From: Konstantin Komarov
Date: Wed Sep 15 2021 - 11:44:54 EST




On 10.09.2021 21:12, Kari Argillander wrote:
> Hello.
>
> Konstantin you have wrote in ntfs_fs.h in struct runs_tree:
>
> /* TODO: Use rb tree instead of array. */
> struct runs_tree {
> struct rb_root root;
>
> struct ntfs_run *runs;
> size_t count; /* Currently used size a ntfs_run storage. */
> size_t allocated; /* Currently allocated ntfs_run storage size. */
> };
>
>
> But right now it is not array. It is just memory. Probably some early
> comment, but I check that little bit and I think rb tree may not be good
> choice. Right now we allocate more memory with kvmalloc() and then make
> space for one entry with memmove. I do not quite understand why cannot
> memory be other way around. This way we do not memmove. We can just put
> new entry to other end right?
>
> Also one thing what comes to my mind is to allocate page at the time. Is
> there any drawbacks? If we do this with rb_tree we get many small entrys
> and it also seems to problem. Ntfs-3g allocate 4kiB at the time. But
> they still reallocate which I think is avoidable.
>
> Also one nice trick with merging two run_tree togethor would be not to
> allocate new memory for it but just use pointer to other list. This way
> we can have big run_tree but it is in multi page. No need to reallocate
> with this strategy.
>
> I just want some thoughts about this before starting implementation. If
> you think rb_tree would be right call then I can do that. It just seems
> to me that it might not be. But if search speed is big factor then it
> might be.
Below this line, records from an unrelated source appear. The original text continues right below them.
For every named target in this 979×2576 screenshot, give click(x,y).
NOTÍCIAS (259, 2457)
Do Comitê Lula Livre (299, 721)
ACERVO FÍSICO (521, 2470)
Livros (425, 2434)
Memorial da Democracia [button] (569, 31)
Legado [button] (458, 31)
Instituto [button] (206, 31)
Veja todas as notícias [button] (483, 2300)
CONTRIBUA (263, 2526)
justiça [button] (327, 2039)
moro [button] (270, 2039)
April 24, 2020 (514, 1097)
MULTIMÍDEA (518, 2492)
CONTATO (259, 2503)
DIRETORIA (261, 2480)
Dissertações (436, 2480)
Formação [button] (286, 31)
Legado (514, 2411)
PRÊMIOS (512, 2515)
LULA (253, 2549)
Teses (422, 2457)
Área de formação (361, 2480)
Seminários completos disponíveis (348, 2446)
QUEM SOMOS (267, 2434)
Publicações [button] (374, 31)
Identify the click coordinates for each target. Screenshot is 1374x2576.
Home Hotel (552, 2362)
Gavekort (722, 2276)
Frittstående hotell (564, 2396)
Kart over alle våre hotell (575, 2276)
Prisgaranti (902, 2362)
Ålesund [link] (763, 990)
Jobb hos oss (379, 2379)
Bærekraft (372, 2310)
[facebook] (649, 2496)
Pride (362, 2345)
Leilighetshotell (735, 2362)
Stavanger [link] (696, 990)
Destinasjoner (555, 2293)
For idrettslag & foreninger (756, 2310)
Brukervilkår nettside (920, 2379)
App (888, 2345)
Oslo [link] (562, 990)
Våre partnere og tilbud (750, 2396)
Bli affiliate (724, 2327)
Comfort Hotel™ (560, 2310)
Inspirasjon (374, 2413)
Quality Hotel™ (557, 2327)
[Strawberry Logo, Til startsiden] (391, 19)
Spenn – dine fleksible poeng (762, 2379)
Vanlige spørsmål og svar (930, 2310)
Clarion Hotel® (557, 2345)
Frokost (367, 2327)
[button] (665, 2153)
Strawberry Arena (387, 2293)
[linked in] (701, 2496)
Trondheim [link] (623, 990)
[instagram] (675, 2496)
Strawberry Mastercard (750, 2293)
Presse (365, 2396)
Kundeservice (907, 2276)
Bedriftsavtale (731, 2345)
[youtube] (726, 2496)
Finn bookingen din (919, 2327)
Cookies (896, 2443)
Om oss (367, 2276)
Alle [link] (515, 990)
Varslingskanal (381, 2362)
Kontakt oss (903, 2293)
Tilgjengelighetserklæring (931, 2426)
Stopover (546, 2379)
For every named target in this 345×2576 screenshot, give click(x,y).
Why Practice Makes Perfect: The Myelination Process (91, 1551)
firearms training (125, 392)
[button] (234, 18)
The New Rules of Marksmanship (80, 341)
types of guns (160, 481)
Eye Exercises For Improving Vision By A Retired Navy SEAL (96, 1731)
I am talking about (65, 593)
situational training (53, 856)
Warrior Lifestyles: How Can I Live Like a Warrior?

I just do not yet understand enogh that I can fully understand
> benefits and drawbacks.
>
> Argillander
>

Hello.

Rb tree is used in ext4 in similar use case (see extent_status in
fs/ext4/extents_status.h and fs/ext4/extents_status.c).
But ntfs3 use relatively small number of elements.
Tests on fragmented volume showed < 64000 elements in array.
So rb tree probably won't give big benefit. It can even consume more memory.
It is difficult to predict, only comparison between current
implementation and rb tree will answer question "what is better?".
That's why it's not urgent TODO.

Konstantin